Your job is to copy every record exactly.

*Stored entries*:
===
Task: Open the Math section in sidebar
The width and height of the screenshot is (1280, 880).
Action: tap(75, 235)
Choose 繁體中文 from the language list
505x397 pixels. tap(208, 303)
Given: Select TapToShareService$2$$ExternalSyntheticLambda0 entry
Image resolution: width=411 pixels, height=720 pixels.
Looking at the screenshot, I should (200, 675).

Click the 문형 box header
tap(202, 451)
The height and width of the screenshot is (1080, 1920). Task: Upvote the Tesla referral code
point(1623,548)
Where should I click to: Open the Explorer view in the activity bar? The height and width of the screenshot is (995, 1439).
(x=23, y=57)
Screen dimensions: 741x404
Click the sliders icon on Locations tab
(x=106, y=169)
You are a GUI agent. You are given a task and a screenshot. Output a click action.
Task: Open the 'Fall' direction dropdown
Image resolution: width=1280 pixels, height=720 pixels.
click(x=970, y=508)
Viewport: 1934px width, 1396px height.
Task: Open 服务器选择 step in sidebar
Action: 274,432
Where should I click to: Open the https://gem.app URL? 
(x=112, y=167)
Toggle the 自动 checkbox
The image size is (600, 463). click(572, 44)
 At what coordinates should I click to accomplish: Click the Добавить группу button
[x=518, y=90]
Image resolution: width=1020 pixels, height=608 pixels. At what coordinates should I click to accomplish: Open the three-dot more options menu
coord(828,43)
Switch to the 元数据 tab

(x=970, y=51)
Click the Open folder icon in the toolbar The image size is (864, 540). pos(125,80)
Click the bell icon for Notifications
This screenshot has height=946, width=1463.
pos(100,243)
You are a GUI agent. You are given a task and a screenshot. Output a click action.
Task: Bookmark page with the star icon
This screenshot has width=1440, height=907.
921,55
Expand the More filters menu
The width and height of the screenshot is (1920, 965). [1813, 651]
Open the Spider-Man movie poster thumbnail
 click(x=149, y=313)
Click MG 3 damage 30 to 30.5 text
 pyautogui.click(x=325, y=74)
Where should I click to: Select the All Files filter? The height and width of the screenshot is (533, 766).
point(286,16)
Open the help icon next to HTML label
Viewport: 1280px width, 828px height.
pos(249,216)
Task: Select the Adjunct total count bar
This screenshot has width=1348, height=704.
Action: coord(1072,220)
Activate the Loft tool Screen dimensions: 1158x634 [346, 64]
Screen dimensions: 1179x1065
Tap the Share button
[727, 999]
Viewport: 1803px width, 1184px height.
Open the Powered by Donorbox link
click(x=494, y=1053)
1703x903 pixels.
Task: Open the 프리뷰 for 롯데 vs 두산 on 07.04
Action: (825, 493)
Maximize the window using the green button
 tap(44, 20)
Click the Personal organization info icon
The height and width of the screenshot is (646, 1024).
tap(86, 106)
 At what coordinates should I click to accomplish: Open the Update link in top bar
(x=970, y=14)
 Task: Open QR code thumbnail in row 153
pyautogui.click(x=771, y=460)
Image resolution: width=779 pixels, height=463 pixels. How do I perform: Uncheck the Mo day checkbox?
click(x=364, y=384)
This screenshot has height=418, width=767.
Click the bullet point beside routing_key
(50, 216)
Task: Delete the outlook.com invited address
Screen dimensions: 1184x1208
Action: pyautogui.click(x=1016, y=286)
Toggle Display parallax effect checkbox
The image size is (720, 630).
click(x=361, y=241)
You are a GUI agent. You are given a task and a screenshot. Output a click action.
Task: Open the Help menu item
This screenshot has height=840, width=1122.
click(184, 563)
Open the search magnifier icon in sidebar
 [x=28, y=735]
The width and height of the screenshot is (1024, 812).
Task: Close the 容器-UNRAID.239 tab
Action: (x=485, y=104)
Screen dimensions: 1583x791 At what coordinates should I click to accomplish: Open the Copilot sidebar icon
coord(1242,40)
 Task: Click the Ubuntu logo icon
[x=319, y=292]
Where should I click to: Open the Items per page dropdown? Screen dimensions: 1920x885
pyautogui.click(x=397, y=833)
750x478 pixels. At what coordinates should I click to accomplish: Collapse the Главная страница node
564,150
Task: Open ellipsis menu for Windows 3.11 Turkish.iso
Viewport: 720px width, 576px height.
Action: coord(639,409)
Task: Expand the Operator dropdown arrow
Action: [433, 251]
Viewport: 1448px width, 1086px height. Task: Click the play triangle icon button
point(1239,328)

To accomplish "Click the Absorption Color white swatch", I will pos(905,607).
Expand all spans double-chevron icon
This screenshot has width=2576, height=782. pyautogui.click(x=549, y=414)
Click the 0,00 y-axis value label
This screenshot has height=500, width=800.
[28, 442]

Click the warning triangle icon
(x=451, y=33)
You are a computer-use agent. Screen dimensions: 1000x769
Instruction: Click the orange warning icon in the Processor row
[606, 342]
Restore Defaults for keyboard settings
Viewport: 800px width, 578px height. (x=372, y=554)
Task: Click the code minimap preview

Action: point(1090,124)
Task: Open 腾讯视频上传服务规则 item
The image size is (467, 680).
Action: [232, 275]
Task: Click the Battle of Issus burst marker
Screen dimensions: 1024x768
===
*Reply to the task*:
Task: Open the Math section in sidebar
The width and height of the screenshot is (1280, 880).
Action: tap(75, 235)
Choose 繁體中文 from the language list
505x397 pixels. tap(208, 303)
Given: Select TapToShareService$2$$ExternalSyntheticLambda0 entry
Image resolution: width=411 pixels, height=720 pixels.
Looking at the screenshot, I should (200, 675).

Click the 문형 box header
tap(202, 451)
The height and width of the screenshot is (1080, 1920). Task: Upvote the Tesla referral code
point(1623,548)
Where should I click to: Open the Explorer view in the activity bar? The height and width of the screenshot is (995, 1439).
(x=23, y=57)
Screen dimensions: 741x404
Click the sliders icon on Locations tab
(x=106, y=169)
You are a GUI agent. You are given a task and a screenshot. Output a click action.
Task: Open the 'Fall' direction dropdown
Image resolution: width=1280 pixels, height=720 pixels.
click(x=970, y=508)
Viewport: 1934px width, 1396px height.
Task: Open 服务器选择 step in sidebar
Action: 274,432
Where should I click to: Open the https://gem.app URL? 
(x=112, y=167)
Toggle the 自动 checkbox
The image size is (600, 463). click(572, 44)
 At what coordinates should I click to accomplish: Click the Добавить группу button
[x=518, y=90]
Image resolution: width=1020 pixels, height=608 pixels. At what coordinates should I click to accomplish: Open the three-dot more options menu
coord(828,43)
Switch to the 元数据 tab

(x=970, y=51)
Click the Open folder icon in the toolbar The image size is (864, 540). pos(125,80)
Click the bell icon for Notifications
This screenshot has height=946, width=1463.
pos(100,243)
You are a GUI agent. You are given a task and a screenshot. Output a click action.
Task: Bookmark page with the star icon
This screenshot has width=1440, height=907.
921,55
Expand the More filters menu
The width and height of the screenshot is (1920, 965). [1813, 651]
Open the Spider-Man movie poster thumbnail
 click(x=149, y=313)
Click MG 3 damage 30 to 30.5 text
 pyautogui.click(x=325, y=74)
Where should I click to: Select the All Files filter? The height and width of the screenshot is (533, 766).
point(286,16)
Open the help icon next to HTML label
Viewport: 1280px width, 828px height.
pos(249,216)
Task: Select the Adjunct total count bar
This screenshot has width=1348, height=704.
Action: coord(1072,220)
Activate the Loft tool Screen dimensions: 1158x634 [346, 64]
Screen dimensions: 1179x1065
Tap the Share button
[727, 999]
Viewport: 1803px width, 1184px height.
Open the Powered by Donorbox link
click(x=494, y=1053)
1703x903 pixels.
Task: Open the 프리뷰 for 롯데 vs 두산 on 07.04
Action: (825, 493)
Maximize the window using the green button
 tap(44, 20)
Click the Personal organization info icon
The height and width of the screenshot is (646, 1024).
tap(86, 106)
 At what coordinates should I click to accomplish: Open the Update link in top bar
(x=970, y=14)
 Task: Open QR code thumbnail in row 153
pyautogui.click(x=771, y=460)
Image resolution: width=779 pixels, height=463 pixels. How do I perform: Uncheck the Mo day checkbox?
click(x=364, y=384)
This screenshot has height=418, width=767.
Click the bullet point beside routing_key
(50, 216)
Task: Delete the outlook.com invited address
Screen dimensions: 1184x1208
Action: pyautogui.click(x=1016, y=286)
Toggle Display parallax effect checkbox
The image size is (720, 630).
click(x=361, y=241)
You are a GUI agent. You are given a task and a screenshot. Output a click action.
Task: Open the Help menu item
This screenshot has height=840, width=1122.
click(184, 563)
Open the search magnifier icon in sidebar
 [x=28, y=735]
The width and height of the screenshot is (1024, 812).
Task: Close the 容器-UNRAID.239 tab
Action: (x=485, y=104)
Screen dimensions: 1583x791 At what coordinates should I click to accomplish: Open the Copilot sidebar icon
coord(1242,40)
 Task: Click the Ubuntu logo icon
[x=319, y=292]
Where should I click to: Open the Items per page dropdown? Screen dimensions: 1920x885
pyautogui.click(x=397, y=833)
750x478 pixels. At what coordinates should I click to accomplish: Collapse the Главная страница node
564,150
Task: Open ellipsis menu for Windows 3.11 Turkish.iso
Viewport: 720px width, 576px height.
Action: coord(639,409)
Task: Expand the Operator dropdown arrow
Action: [433, 251]
Viewport: 1448px width, 1086px height. Task: Click the play triangle icon button
point(1239,328)

To accomplish "Click the Absorption Color white swatch", I will pos(905,607).
Expand all spans double-chevron icon
This screenshot has width=2576, height=782. pyautogui.click(x=549, y=414)
Click the 0,00 y-axis value label
This screenshot has height=500, width=800.
[28, 442]

Click the warning triangle icon
(x=451, y=33)
You are a computer-use agent. Screen dimensions: 1000x769
Instruction: Click the orange warning icon in the Processor row
[606, 342]
Restore Defaults for keyboard settings
Viewport: 800px width, 578px height. (x=372, y=554)
Task: Click the code minimap preview

Action: point(1090,124)
Task: Open 腾讯视频上传服务规则 item
The image size is (467, 680).
Action: [232, 275]
Task: Click the Battle of Issus burst marker
Screen dimensions: 1024x768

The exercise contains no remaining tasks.